>> BEGIN TEXT SHOWN

Obsah

Universal Dependencies – UD

Universal Dependencies is a framework for consistent annotation of grammar (parts of speech, morphological features, and syntactic dependencies) across different human languages. UD is an open community effort with over 300 contributors producing nearly 200 treebanks in over 100 languages. A recent version of the InterCorp parallel corpus (13ud) has been annotated in terms of morphological categories, syntactic functions and syntactic structure following the UD guidelines and using the tools developed within the UD project.

General guidelines for annotation are provided on the UD project website (UD Guidelines), including a detailed description of:

Key specifics of the UD annotation as used in InterCorp:

Morphological annotation

Parts of speech

Other categories

category gloss example values
Abbr abbreviation Yes
Animacy animacy Anim, Inan, Hum, Nhum
Aspect aspect Imp, Perf, Hab, Iter, Prog, Prosp
Case case Nom, Gen, Dat, Acc, Voc, Loc, Ins, …
Definite definiteness Ind, Def, …
Degree degree Pos, Cmp, Sup, Equ, Abs
Foreign foreign word Yes
Gender gender Fem, Masc, Neut, Com
Mood mood Ind, Imp, Cnd, …
NumType numeral type Card, Ord, Mult, Frac, Sets, …
Number number Sing, Plur, Dual, Ptan, Coll, …
Person person 1, 2, 3, …
Polarity polarity Neg, Pos
Polite politeness Infm, Form, Elev, Humb
Poss possessiveness Yes
PronType type of pronoun etc. Prs, Rcp, Art, Int, Rel, Exc, Dem, Emp, Tot, Ind
Reflex reflexiveness Yes
Tense tense Pres, Past, Fut, Pqp, Imp
Typo typo Yes
VerbForm verb form Fin, Inf, Part, Conv, Ger, Vnoun, Sup
Voice voice Act, Pass, Mid, Cau, …

Multi-part tokens

Syntactic annotation

Syntactic functions

deprel gloss example4)
acl adnominal clause, finite or non-finite The convent of the Poor Clares, known as the Minories, was destroyed to make way for storehouses.
acl:relcl relative adnominal clause London has always been a vast ocean in which survival is not certain.
advcl adverbial clause The country will pay a heavy price if the president’s obsessions prevail for long.
advmod adverbial modifier They were all corrupt opportunists. Gorshkov knew where that idea came from .
amod adjectival modifier The sustainable future of humanity is at stake.
appos apposition They were going to a new home, a house of her choosing.
aux auxiliary verb We have made our voice heard by the world. It's going to work. You can't start improvising now.
aux:pass passive auxiliary Men like that are born only once. Who else should I get dressed up for if not her?
case case marking (incl. preposition) Karpov's own career might hang in the balance
cc coordinating conjunction I now invite you all to eat, drink, and make yourselves at home!

>> END TEXT SHOWN
>> BEGIN SUPPLIED DATA

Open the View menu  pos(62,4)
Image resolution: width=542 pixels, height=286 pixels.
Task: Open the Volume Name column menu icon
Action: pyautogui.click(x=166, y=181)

>> END SUPPLIED DATA

PROBLEMS TO WORK ON:
**A)** On the Universal Dependencies page, list every example value given for the category VerbForm.
**B)** Transcribe the part of the Universal Dependencies page that opens with the words containing "Syntactic annotation" and closes with "if not her?".
**C)** Answer these questions from the Universal Dependencies page:
(i) How many contributors does the UD community effort have?
(ii) Which version of the InterCorp parallel corpus was annotated following the UD guidelines?
(iii) What gloss does the page give for the deprel "appos"?
Work only from the page on Universal Dependencies; none of the data is needed.

EXERCISE ANSWERS:
**A)** Fin, Inf, Part, Conv, Ger, Vnoun, Sup

**B)**
Syntactic annotation

Syntactic functions

deprel gloss example4)
acl adnominal clause, finite or non-finite The convent of the Poor Clares, known as the Minories, was destroyed to make way for storehouses.
acl:relcl relative adnominal clause London has always been a vast ocean in which survival is not certain.
advcl adverbial clause The country will pay a heavy price if the president’s obsessions prevail for long.
advmod adverbial modifier They were all corrupt opportunists. Gorshkov knew where that idea came from .
amod adjectival modifier The sustainable future of humanity is at stake.
appos apposition They were going to a new home, a house of her choosing.
aux auxiliary verb We have made our voice heard by the world. It's going to work. You can't start improvising now.
aux:pass passive auxiliary Men like that are born only once. Who else should I get dressed up for if not her?

**C)**
(i) Over 300
(ii) 13ud
(iii) Apposition